- Fragmento:
+===+
Todo viaje por el norte de Madagascar termina en Nosy Be, la “isla grande”, a apenas media hora en lancha rápida desde el puerto de Ankify. Nosy Be es una de las muchas islas (nosy, en malgache) de un verde lujurioso que se desparraman por la costa norte y en la que se ha desarrollado una mayor industria turística. Base histórica de navegantes árabes y comerciantes indios, fue objeto de luchas entre los aborígenes sakalava y los merina, la gran etnia dominante que, desde las altiplanicies centrales, fue avanzando en el siglo XIX hasta conquistar y unificar bajo su mando todo Madagascar. Los franceses acudieron en 1841 en ayuda de los sakalava y, ya que estaban aquí, se quedaron y fundaron la que sería capital de la isla, Hell-Ville, en honor al gobernador de la isla de Reunión, de donde procedía los expedicionarios.
Hell-Ville es hoy una población bulliciosa, caótica, donde las horas del día pasan en torno a la plaza del mercado, donde pululan tuctucs amarillos, niños vendiendo dulces y plátanos secos, mujeres vestidas con telas de colores sin igual, mercaderes de todo tipo y wazahas (guiri en lengua local, término entre cariñoso y despectivo en el que encajamos todos los blancos) llegados tras la ilusión óptica del nirvana costero de arena blanca, mar azul y cocoteros. La huella colonial francesa es visible aún entre las ruinas de casonas neoclásicas y arcadas barrocas que flanquean la calle principal, viviendas enormes y fuera de contexto levantadas un día por gentes extrañas que, como en una novela de Conrad, trataron de reproducir en el trópico sus aburridas y cartesianas vidas europeas. Hoy están casi todas en ruinas y las lianas y arbustos devoran lo que un día fueron jardines y fachadas de ínfulas parisinas.
+===+
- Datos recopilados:

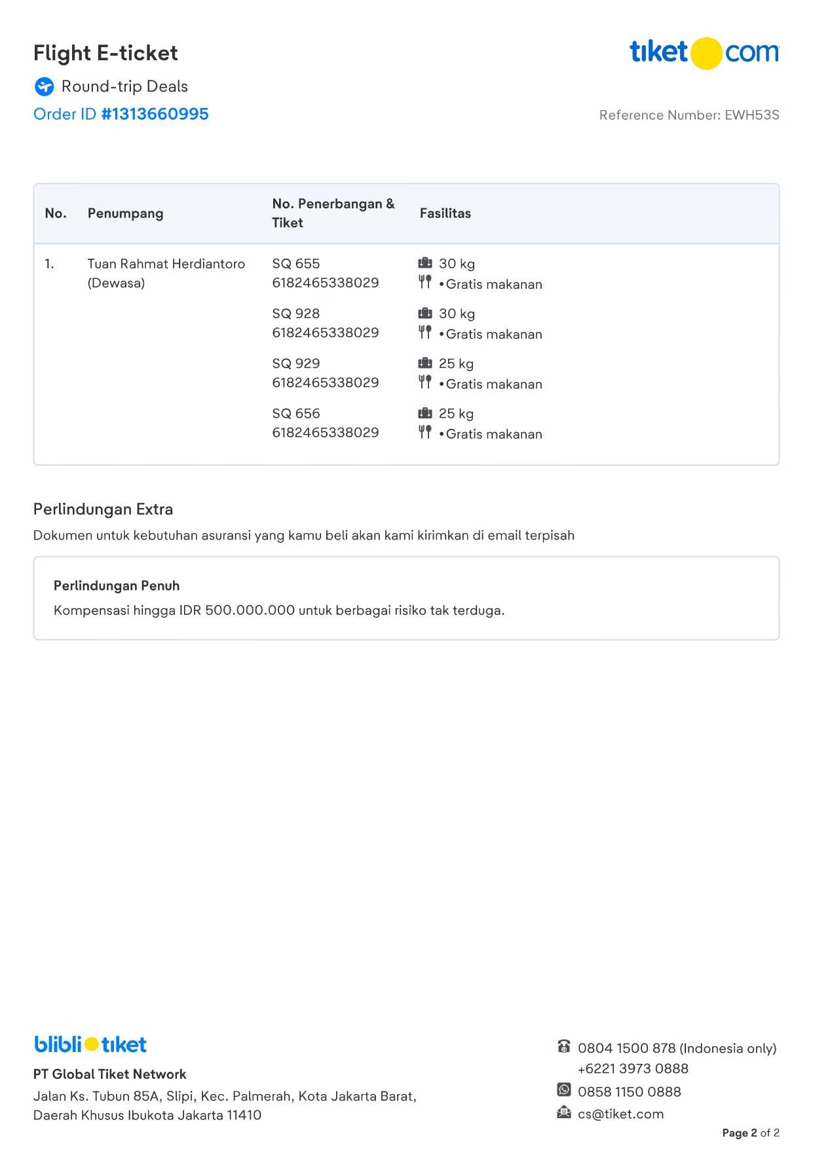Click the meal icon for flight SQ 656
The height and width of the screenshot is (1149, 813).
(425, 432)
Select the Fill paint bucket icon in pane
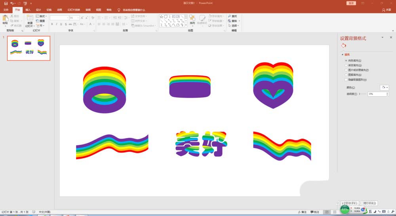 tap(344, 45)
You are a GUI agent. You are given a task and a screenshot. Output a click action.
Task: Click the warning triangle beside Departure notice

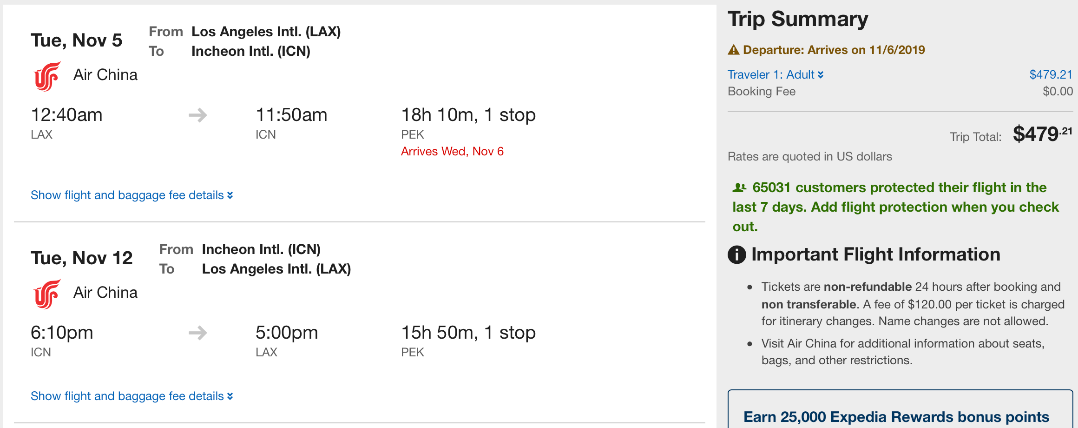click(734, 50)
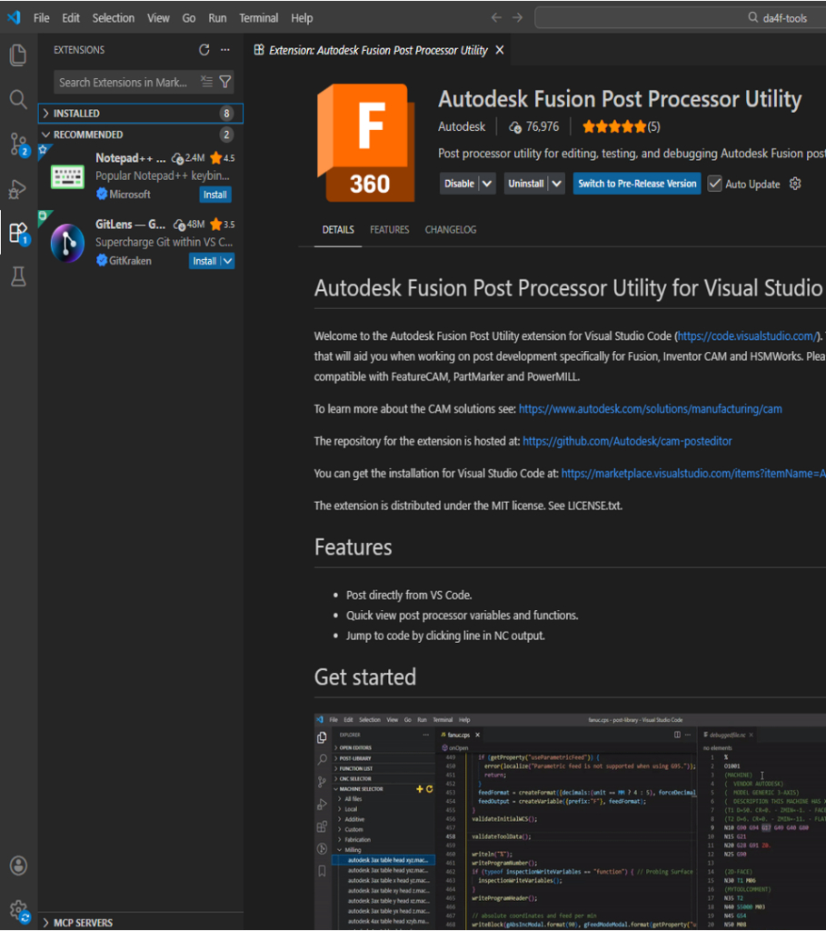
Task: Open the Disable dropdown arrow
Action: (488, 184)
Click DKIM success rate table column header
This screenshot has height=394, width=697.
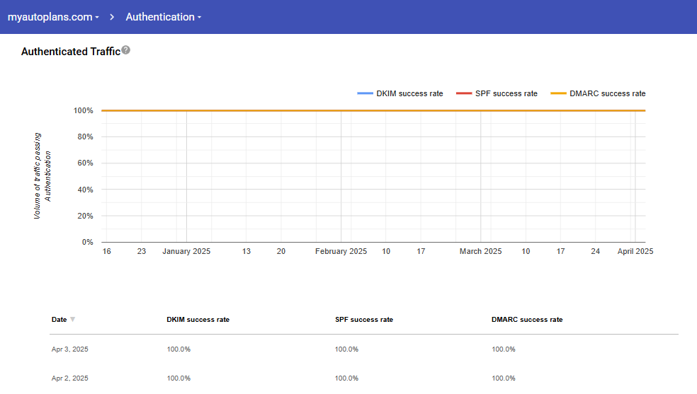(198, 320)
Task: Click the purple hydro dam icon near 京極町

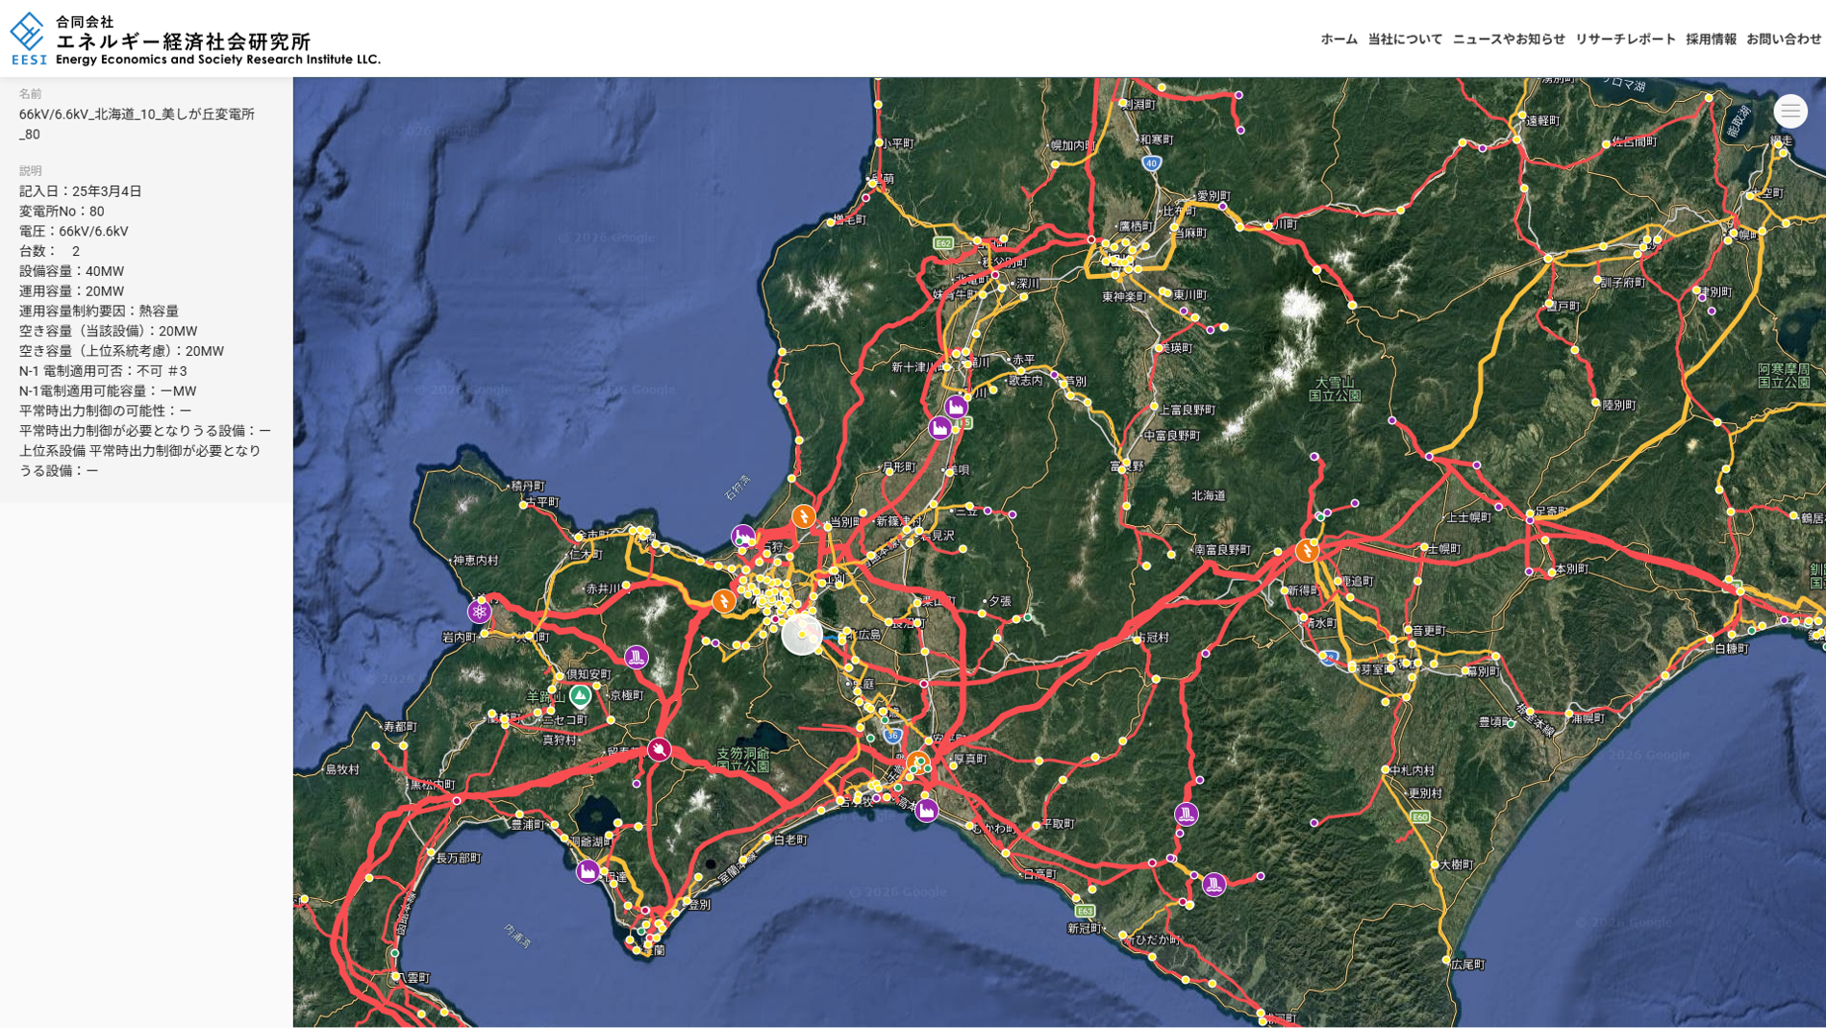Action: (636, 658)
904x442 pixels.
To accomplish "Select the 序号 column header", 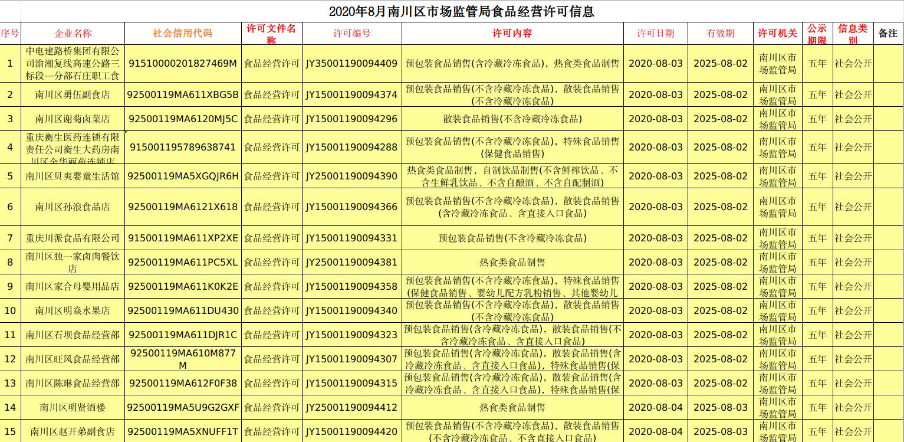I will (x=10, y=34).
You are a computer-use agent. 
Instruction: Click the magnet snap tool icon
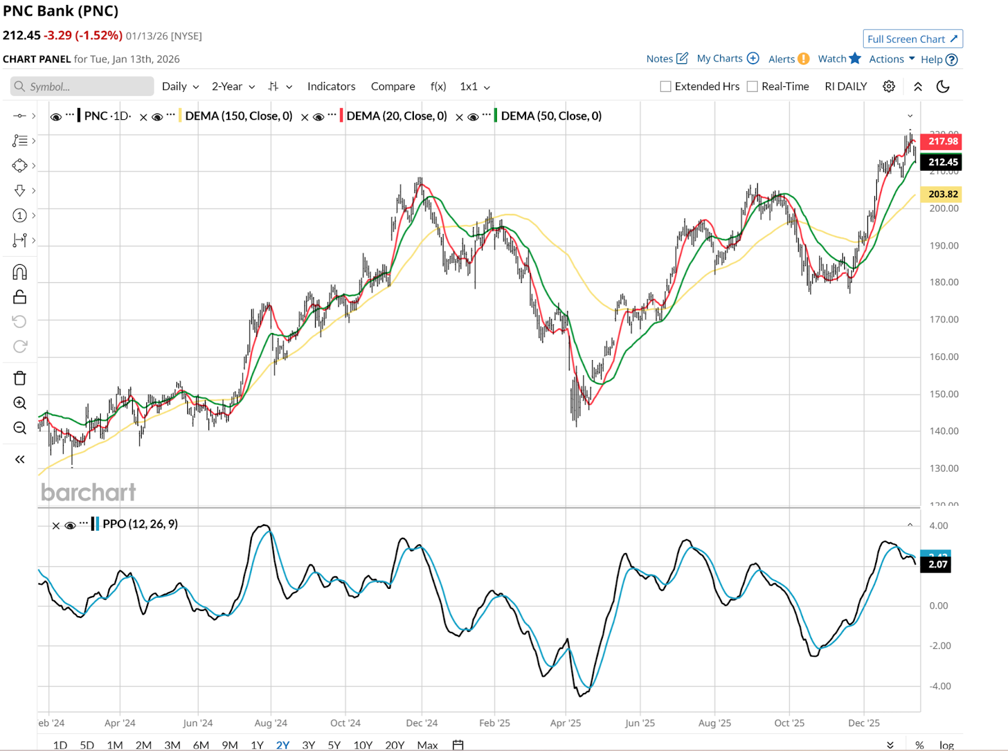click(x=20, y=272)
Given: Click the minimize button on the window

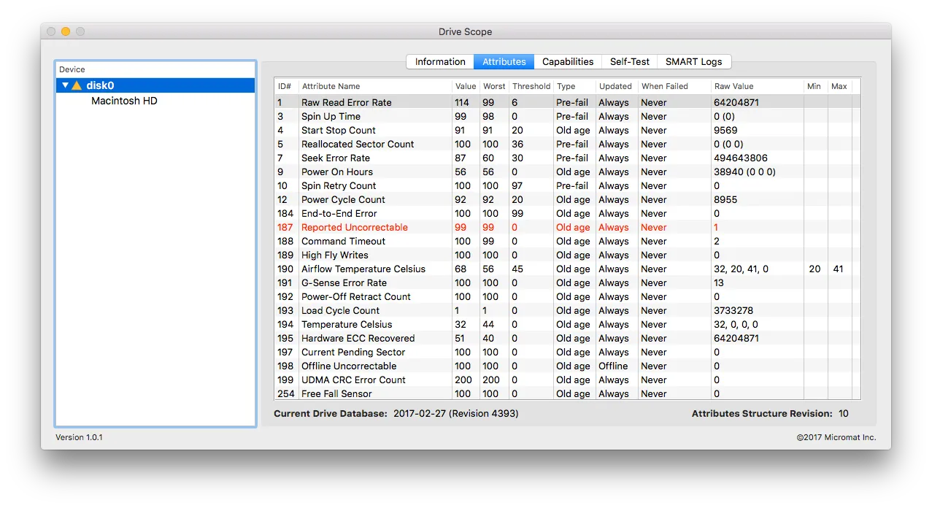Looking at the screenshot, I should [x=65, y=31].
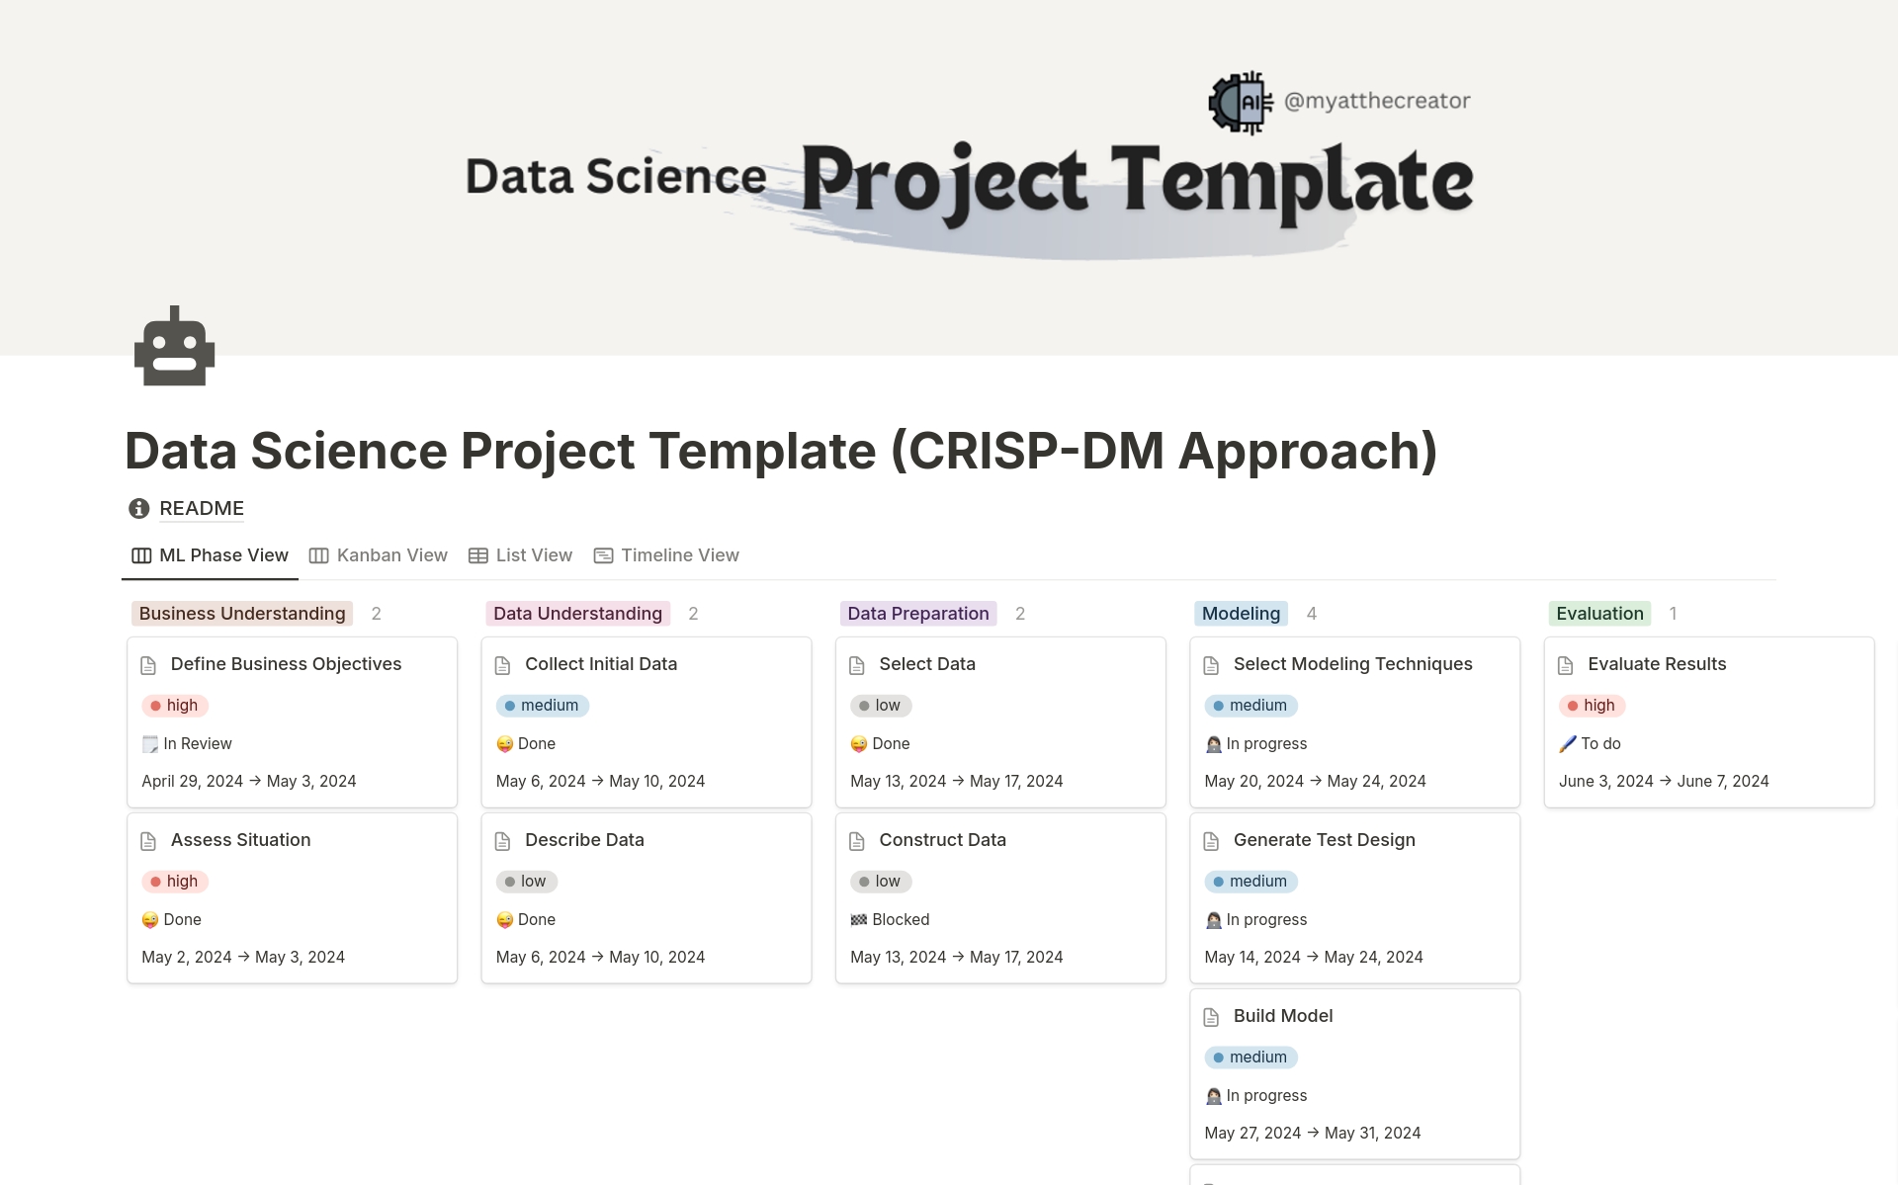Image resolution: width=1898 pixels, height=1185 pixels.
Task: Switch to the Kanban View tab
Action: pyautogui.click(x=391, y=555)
+===+
- Tarea asignada 1: Enumera en orden de aparición todos los nombres propios de lugares que menciona el fragmento sobre Nosy Be.
- Tarea asignada 2: Prosigue el fragmento sobre Nosy Be con un nuevo párrafo a partir de su última oración.

- Resultado obtenido 1:
- Madagascar
- Nosy Be
- Ankify
- Hell-Ville
- isla de Reunión

- Resultado obtenido 2:
Nosy Be tiene playas de ensueño, hoteles de todo tipo —desde baratos para mochileros hasta lujoso bungalós de maderas exóticas— y una buena infraestructura turística. El sitio perfecto para descansar unos días al final del viaje. Y desde donde hacer excursiones en lancha a otros islotes cercanos. Uno de ellos es Nosy Komba, donde vive una comunidad de pescadores que gana ahora más dinero vendiendo souvenirs y enseñándoles a los turistas los lémures que habitan en un bosque cercano. También se puede visitar Nosy Tanikely, una isla redonda, compacta y coronada por un penacho de vegetación lujuriosa, como la hubiera imaginado un náufrago de cómic, donde la misma tripulación de la lancha prepara en la playa langostas, gambas y pescado a la plancha para los visitantes. O Nosy Iranja, dos islotes cubiertos de vegetación y unidos por una manga de arena de dos kilómetros que queda a la vista solo en marea baja y donde, por muchas lanchas de turistas que haya, te creerás en ese paraíso que todos hemos soñado alguna vez, por manida que sea ya esta figura literaria.